* [ACTIVITY]:
Beginning at the line that holds "자료 사용방법 및 문의사항 (361, 2326)", copy the material below exactly through its last line.

*** Opening of MATERIAL SHOWN ***

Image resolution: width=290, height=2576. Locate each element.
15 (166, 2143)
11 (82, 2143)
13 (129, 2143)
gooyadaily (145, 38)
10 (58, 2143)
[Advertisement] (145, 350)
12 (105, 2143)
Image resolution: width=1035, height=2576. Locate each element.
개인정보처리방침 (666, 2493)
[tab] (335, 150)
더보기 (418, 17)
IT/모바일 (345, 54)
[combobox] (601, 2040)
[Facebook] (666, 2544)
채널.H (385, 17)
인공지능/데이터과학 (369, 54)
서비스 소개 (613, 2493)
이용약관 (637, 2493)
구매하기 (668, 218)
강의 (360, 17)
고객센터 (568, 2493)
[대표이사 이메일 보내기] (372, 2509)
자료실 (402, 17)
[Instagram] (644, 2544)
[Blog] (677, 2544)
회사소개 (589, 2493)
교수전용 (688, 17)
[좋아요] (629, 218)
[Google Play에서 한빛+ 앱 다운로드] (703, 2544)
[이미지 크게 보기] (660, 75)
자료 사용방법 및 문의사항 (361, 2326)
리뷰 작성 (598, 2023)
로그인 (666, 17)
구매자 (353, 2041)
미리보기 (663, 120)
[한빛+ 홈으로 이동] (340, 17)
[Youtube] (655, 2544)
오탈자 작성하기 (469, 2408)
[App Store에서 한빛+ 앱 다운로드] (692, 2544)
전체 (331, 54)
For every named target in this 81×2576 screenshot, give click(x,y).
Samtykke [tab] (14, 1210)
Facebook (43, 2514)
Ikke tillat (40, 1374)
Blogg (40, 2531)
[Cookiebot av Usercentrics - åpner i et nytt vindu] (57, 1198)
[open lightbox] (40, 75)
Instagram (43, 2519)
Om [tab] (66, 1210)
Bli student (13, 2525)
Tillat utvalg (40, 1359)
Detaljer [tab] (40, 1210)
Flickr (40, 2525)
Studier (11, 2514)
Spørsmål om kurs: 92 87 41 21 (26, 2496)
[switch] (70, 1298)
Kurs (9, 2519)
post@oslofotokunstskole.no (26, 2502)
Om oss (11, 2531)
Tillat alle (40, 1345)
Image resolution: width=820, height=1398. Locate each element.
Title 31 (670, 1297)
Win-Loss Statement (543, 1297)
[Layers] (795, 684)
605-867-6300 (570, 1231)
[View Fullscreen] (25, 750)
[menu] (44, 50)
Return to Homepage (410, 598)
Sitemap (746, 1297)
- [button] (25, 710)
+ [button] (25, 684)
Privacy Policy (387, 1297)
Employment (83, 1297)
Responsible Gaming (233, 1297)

*** Close of MATERIAL SHOWN ***

* [WORKED SOLUTION]:
자료 사용방법 및 문의사항 (361, 2326)
리뷰 작성 (598, 2023)
로그인 (666, 17)
구매자 (353, 2041)
미리보기 (663, 120)
[한빛+ 홈으로 이동] (340, 17)
[Youtube] (655, 2544)
오탈자 작성하기 (469, 2408)
[App Store에서 한빛+ 앱 다운로드] (692, 2544)
전체 (331, 54)
For every named target in this 81×2576 screenshot, give click(x,y).
Samtykke [tab] (14, 1210)
Facebook (43, 2514)
Ikke tillat (40, 1374)
Blogg (40, 2531)
[Cookiebot av Usercentrics - åpner i et nytt vindu] (57, 1198)
[open lightbox] (40, 75)
Instagram (43, 2519)
Om [tab] (66, 1210)
Bli student (13, 2525)
Tillat utvalg (40, 1359)
Detaljer [tab] (40, 1210)
Flickr (40, 2525)
Studier (11, 2514)
Spørsmål om kurs: 92 87 41 21 (26, 2496)
[switch] (70, 1298)
Kurs (9, 2519)
post@oslofotokunstskole.no (26, 2502)
Om oss (11, 2531)
Tillat alle (40, 1345)
Image resolution: width=820, height=1398. Locate each element.
Title 31 (670, 1297)
Win-Loss Statement (543, 1297)
[Layers] (795, 684)
605-867-6300 (570, 1231)
[View Fullscreen] (25, 750)
[menu] (44, 50)
Return to Homepage (410, 598)
Sitemap (746, 1297)
- [button] (25, 710)
+ [button] (25, 684)
Privacy Policy (387, 1297)
Employment (83, 1297)
Responsible Gaming (233, 1297)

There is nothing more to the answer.